● **INPUT RECORDS**
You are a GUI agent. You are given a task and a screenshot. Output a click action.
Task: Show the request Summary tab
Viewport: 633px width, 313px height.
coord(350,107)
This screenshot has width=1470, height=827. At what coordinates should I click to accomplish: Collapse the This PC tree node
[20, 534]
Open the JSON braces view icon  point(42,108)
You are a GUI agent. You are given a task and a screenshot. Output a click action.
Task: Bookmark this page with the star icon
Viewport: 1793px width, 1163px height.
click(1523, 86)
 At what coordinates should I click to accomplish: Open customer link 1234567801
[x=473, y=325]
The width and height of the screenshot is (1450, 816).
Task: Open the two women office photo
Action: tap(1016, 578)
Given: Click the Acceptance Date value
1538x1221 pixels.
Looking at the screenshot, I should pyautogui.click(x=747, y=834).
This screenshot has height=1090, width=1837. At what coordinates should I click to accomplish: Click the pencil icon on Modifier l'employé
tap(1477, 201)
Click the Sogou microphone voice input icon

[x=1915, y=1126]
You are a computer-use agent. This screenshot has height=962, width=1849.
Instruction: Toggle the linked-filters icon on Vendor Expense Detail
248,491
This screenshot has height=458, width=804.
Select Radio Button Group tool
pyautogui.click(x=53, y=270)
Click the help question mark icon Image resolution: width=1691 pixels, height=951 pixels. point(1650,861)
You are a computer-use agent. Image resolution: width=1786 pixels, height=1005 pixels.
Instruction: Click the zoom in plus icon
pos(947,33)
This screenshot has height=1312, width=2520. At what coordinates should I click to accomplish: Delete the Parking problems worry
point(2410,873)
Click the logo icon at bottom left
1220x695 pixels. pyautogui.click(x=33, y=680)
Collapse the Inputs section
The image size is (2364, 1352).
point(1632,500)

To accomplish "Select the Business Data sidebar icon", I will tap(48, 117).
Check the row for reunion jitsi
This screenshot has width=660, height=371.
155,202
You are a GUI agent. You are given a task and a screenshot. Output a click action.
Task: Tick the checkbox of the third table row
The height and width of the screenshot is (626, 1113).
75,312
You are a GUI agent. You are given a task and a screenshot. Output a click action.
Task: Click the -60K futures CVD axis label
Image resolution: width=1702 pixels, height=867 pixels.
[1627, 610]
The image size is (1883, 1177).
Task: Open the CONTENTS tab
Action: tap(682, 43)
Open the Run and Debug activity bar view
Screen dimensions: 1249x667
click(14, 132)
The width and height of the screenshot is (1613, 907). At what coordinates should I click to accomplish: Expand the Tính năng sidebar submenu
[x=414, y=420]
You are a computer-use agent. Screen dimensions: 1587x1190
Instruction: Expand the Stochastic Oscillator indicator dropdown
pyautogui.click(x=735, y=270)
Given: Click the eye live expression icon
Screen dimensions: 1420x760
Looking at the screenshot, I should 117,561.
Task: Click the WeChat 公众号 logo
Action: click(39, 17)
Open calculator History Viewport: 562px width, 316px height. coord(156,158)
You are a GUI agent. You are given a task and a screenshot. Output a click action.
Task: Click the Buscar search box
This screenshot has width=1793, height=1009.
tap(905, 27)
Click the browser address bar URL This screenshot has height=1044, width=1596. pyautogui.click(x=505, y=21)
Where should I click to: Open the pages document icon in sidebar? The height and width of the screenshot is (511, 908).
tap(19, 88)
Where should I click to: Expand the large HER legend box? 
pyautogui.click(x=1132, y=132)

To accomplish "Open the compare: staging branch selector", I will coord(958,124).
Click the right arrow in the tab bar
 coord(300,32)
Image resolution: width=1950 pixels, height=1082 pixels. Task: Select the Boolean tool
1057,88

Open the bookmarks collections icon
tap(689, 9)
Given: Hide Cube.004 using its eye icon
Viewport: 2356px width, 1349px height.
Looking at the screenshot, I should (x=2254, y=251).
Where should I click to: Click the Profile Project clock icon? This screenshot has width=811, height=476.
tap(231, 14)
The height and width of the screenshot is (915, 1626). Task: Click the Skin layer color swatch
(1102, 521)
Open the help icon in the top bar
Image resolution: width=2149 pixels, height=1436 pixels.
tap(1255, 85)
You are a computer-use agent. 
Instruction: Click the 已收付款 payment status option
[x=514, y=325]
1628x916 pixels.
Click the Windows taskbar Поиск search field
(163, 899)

● **WHAT THE TASK ASKS**
Copy each line of the data above without altering a single character.

● **EXERCISE RESULT**
You are a GUI agent. You are given a task and a screenshot. Output a click action.
Task: Show the request Summary tab
Viewport: 633px width, 313px height.
coord(350,107)
This screenshot has width=1470, height=827. At what coordinates should I click to accomplish: Collapse the This PC tree node
[20, 534]
Open the JSON braces view icon  point(42,108)
You are a GUI agent. You are given a task and a screenshot. Output a click action.
Task: Bookmark this page with the star icon
Viewport: 1793px width, 1163px height.
click(1523, 86)
 At what coordinates should I click to accomplish: Open customer link 1234567801
[x=473, y=325]
The width and height of the screenshot is (1450, 816).
Task: Open the two women office photo
Action: tap(1016, 578)
Given: Click the Acceptance Date value
1538x1221 pixels.
Looking at the screenshot, I should pyautogui.click(x=747, y=834).
This screenshot has height=1090, width=1837. At what coordinates should I click to accomplish: Click the pencil icon on Modifier l'employé
tap(1477, 201)
Click the Sogou microphone voice input icon

[x=1915, y=1126]
You are a computer-use agent. This screenshot has height=962, width=1849.
Instruction: Toggle the linked-filters icon on Vendor Expense Detail
248,491
This screenshot has height=458, width=804.
Select Radio Button Group tool
pyautogui.click(x=53, y=270)
Click the help question mark icon Image resolution: width=1691 pixels, height=951 pixels. point(1650,861)
You are a computer-use agent. Image resolution: width=1786 pixels, height=1005 pixels.
Instruction: Click the zoom in plus icon
pos(947,33)
This screenshot has height=1312, width=2520. At what coordinates should I click to accomplish: Delete the Parking problems worry
point(2410,873)
Click the logo icon at bottom left
1220x695 pixels. pyautogui.click(x=33, y=680)
Collapse the Inputs section
The image size is (2364, 1352).
point(1632,500)

To accomplish "Select the Business Data sidebar icon", I will tap(48, 117).
Check the row for reunion jitsi
This screenshot has width=660, height=371.
155,202
You are a GUI agent. You are given a task and a screenshot. Output a click action.
Task: Tick the checkbox of the third table row
The height and width of the screenshot is (626, 1113).
75,312
You are a GUI agent. You are given a task and a screenshot. Output a click action.
Task: Click the -60K futures CVD axis label
Image resolution: width=1702 pixels, height=867 pixels.
[1627, 610]
The image size is (1883, 1177).
Task: Open the CONTENTS tab
Action: tap(682, 43)
Open the Run and Debug activity bar view
Screen dimensions: 1249x667
click(14, 132)
The width and height of the screenshot is (1613, 907). At what coordinates should I click to accomplish: Expand the Tính năng sidebar submenu
[x=414, y=420]
You are a computer-use agent. Screen dimensions: 1587x1190
Instruction: Expand the Stochastic Oscillator indicator dropdown
pyautogui.click(x=735, y=270)
Given: Click the eye live expression icon
Screen dimensions: 1420x760
Looking at the screenshot, I should 117,561.
Task: Click the WeChat 公众号 logo
Action: click(39, 17)
Open calculator History Viewport: 562px width, 316px height. coord(156,158)
You are a GUI agent. You are given a task and a screenshot. Output a click action.
Task: Click the Buscar search box
This screenshot has width=1793, height=1009.
tap(905, 27)
Click the browser address bar URL This screenshot has height=1044, width=1596. pyautogui.click(x=505, y=21)
Where should I click to: Open the pages document icon in sidebar? The height and width of the screenshot is (511, 908).
tap(19, 88)
Where should I click to: Expand the large HER legend box? 
pyautogui.click(x=1132, y=132)

To accomplish "Open the compare: staging branch selector", I will coord(958,124).
Click the right arrow in the tab bar
 coord(300,32)
Image resolution: width=1950 pixels, height=1082 pixels. Task: Select the Boolean tool
1057,88

Open the bookmarks collections icon
tap(689, 9)
Given: Hide Cube.004 using its eye icon
Viewport: 2356px width, 1349px height.
Looking at the screenshot, I should (x=2254, y=251).
Where should I click to: Click the Profile Project clock icon? This screenshot has width=811, height=476.
tap(231, 14)
The height and width of the screenshot is (915, 1626). Task: Click the Skin layer color swatch
(1102, 521)
Open the help icon in the top bar
Image resolution: width=2149 pixels, height=1436 pixels.
tap(1255, 85)
You are a computer-use agent. 
Instruction: Click the 已收付款 payment status option
[x=514, y=325]
1628x916 pixels.
Click the Windows taskbar Поиск search field
(163, 899)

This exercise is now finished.